- Genre: Political drama
- Created by: Trevor Griffiths
- Starring: Jack Shepherd
- Country of origin: United Kingdom
- No. of series: 1
- No. of episodes: 11

Production
- Producer: Thames Television
- Running time: 50 minutes

Original release
- Network: ITV
- Release: 7 June – 16 August 1976

= Bill Brand (TV series) =

1976 British TV political drama series

Bill Brand is a British television drama series produced by Thames Television for the ITV network which was shown in the summer of 1976.

==Overview==
Written by Trevor Griffiths, the series charts the political progress of the eponymous Brand, who becomes a Labour Party member of parliament for Layleigh, an industrial Lancashire constituency near Manchester, after retaining the seat for Labour at a by-election with a small majority. A former Liberal Studies lecturer at a local Technical college, Brand finds the demands placed on him by Labour Party whips and bureaucrats, and their links with employer boards and bankers, to be completely at odds with his left-wing socialist convictions.
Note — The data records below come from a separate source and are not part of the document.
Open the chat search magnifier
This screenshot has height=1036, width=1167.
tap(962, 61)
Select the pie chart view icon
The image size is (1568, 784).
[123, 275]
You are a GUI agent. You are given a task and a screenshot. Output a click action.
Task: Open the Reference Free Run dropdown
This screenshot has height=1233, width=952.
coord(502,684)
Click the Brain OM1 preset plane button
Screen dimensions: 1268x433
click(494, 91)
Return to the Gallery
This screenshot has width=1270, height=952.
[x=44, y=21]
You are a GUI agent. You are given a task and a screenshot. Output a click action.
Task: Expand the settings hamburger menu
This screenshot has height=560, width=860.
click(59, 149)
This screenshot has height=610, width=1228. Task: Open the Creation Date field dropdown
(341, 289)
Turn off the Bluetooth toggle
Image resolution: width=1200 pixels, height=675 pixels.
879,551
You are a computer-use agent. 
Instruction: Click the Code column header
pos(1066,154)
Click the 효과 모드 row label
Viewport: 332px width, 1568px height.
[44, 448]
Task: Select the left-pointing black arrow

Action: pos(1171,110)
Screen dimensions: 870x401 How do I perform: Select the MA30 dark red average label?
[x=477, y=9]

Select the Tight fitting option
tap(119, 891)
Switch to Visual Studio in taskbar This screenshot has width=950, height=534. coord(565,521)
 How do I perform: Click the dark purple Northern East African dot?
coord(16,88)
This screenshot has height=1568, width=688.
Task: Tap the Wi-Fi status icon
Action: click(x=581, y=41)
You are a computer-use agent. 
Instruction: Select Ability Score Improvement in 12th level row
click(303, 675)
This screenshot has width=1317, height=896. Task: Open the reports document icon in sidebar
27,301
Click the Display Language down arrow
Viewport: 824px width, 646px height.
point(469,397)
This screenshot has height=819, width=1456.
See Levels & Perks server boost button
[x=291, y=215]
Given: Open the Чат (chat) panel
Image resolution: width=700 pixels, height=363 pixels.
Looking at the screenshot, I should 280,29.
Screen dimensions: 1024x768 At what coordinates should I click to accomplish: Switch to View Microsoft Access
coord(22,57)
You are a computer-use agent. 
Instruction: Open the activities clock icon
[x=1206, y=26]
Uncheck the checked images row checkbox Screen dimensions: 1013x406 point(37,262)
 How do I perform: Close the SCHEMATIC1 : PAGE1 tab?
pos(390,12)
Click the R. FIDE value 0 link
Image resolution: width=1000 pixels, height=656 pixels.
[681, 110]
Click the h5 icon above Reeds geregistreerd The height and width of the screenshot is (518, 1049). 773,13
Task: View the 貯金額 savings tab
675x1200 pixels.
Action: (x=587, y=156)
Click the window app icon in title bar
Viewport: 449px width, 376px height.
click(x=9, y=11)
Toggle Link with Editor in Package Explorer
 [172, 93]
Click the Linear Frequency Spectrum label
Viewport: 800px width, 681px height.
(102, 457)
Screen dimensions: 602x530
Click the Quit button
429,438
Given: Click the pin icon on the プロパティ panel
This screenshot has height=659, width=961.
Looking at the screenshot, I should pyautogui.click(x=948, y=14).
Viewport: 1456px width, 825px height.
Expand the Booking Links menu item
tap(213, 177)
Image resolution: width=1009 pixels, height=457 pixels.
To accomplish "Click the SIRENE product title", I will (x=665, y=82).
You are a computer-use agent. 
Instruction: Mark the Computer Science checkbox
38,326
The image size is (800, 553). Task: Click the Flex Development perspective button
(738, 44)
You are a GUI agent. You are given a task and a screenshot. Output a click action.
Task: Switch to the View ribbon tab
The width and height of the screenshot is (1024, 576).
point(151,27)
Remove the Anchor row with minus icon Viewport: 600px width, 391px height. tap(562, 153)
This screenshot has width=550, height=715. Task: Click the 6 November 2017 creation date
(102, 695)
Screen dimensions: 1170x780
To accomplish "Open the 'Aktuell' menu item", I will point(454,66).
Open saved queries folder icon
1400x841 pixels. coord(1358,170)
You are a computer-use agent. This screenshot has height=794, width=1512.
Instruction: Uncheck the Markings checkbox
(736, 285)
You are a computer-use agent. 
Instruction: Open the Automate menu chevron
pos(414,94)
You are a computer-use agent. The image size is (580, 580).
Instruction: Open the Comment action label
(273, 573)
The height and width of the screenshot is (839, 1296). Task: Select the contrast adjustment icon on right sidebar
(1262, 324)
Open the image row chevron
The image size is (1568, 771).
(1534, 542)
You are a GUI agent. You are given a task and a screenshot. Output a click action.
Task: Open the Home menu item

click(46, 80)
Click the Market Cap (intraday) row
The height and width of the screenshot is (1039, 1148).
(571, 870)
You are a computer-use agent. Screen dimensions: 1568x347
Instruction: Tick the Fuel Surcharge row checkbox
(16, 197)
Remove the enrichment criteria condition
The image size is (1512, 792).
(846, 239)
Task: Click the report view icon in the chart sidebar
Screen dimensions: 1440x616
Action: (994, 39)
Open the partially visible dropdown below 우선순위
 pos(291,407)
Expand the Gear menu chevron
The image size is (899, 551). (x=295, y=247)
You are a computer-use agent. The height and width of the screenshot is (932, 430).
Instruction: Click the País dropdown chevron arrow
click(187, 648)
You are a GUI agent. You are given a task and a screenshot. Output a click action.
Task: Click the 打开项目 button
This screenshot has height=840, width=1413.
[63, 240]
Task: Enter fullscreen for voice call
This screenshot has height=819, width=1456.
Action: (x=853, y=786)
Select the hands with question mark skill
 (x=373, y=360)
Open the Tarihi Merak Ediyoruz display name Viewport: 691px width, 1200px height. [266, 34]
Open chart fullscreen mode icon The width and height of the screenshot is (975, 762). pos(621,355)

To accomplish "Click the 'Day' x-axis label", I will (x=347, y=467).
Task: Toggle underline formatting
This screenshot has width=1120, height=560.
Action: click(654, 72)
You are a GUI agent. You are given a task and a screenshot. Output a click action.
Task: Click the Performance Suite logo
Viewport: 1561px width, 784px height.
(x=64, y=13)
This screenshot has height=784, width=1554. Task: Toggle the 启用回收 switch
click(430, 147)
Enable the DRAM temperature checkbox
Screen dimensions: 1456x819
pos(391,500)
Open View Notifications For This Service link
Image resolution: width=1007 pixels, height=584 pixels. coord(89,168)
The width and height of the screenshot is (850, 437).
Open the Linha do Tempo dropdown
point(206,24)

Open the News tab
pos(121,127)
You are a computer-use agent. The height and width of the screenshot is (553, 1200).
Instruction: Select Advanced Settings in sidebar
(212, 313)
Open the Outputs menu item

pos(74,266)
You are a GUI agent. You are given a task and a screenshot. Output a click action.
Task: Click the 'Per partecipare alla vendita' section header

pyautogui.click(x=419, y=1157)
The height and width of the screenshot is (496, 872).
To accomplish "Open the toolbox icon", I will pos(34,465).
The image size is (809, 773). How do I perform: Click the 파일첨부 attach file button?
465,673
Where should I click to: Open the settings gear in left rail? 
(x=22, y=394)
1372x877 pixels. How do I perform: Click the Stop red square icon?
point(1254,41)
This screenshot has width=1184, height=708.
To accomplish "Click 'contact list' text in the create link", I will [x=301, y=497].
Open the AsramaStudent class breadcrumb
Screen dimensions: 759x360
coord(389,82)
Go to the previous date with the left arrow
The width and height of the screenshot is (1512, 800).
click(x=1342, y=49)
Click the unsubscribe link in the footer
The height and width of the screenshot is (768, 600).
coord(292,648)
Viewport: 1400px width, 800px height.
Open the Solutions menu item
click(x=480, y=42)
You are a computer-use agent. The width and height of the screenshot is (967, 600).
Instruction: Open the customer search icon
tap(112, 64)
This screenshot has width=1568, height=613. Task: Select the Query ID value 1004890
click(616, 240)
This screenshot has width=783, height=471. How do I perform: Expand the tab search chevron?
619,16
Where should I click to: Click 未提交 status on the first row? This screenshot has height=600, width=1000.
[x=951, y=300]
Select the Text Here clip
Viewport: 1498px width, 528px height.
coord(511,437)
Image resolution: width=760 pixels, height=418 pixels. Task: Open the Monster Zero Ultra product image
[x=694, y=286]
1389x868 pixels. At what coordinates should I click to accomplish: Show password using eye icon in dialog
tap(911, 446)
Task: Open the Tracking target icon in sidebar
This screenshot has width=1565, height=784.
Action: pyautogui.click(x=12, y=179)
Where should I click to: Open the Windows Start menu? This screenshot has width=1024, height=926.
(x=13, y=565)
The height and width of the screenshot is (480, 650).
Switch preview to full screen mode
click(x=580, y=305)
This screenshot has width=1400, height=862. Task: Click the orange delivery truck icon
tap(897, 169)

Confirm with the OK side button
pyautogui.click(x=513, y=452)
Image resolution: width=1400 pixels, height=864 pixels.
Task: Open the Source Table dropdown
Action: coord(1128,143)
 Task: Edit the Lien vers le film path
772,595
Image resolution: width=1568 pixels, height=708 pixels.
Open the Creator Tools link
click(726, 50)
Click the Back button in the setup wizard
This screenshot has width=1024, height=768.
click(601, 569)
Produced as one series of eleven episodes, Bill Brand stars Jack Shepherd in the title role. Arthur Lowe appeared as the Prime Minister, Arthur Watson (a character loosely based on Harold Wilson). Alan Badel played a left-wing Cabinet minister, David Last (a character based on Michael Foot), connected with The Journal, a thinly disguised Tribune newspaper. The decline of the textile industry, a major employer in Brand's constituency, is a secondary theme of the series. Geoffrey Palmer and Nigel Hawthorne were cast as moderate Trade ministers on the Labour right; the latter meets a delegation including Brand because his superior is engaged at a "City junket". Cherie Lunghi played Alex, a young woman with whom Brand has been having an extra-marital affair. The main cast also included Lynn Farleigh, as Brand's estranged wife Miriam, Rosemary Martin, as an MP who shares the same London house with Brand and other Labour MPs, and Colin Jeavons as a local constituency activist.

==Cast==

- Jack Shepherd as Bill Brand (11 episodes)
- Allan Surtees as Alf Jowett (9 episodes)
- Lynn Farleigh as Miriam Brand (7 episodes)
- Rosemary Martin as Winnie Scoular (7 episodes)
- Douglas Campbell as Reg Starr (7 episodes)
- Cherie Lunghi as Alex Ferguson (6 episodes)
- Karen Silver as June Brand (6 episodes)
- Alan Badel as David Last (6 episodes)
- William Hoyland as Sandiford (5 episodes)
- Peter Howell as Venables (5 episodes)
- Philip Cox as Michael Brand (5 episodes)
- Peter Copley as Cedric Maddocks (5 episodes)
- Richard Butler as Tom Mapson (4 episodes)
- Dave Hill as Eddie Brand (4 episodes)
- Gary Roberts as Wilkinson (4 episodes)
- Geoffrey Palmer as Malcolm Frear (4 episodes)
- James Garbutt as Hughie Marsden (3 episodes)
- Richard Leech as Waverley (3 episodes)
- Colin Jeavons as Bernard Shaw (3 episodes)
- Clifford Kershaw as Frank Hilton (2 episodes)
- Arthur Lowe as Arthur Watson (1 episode)
- Nigel Hawthorne as Browning (1 episode)

==DVD release==
The series was released on DVD in the UK in 2011.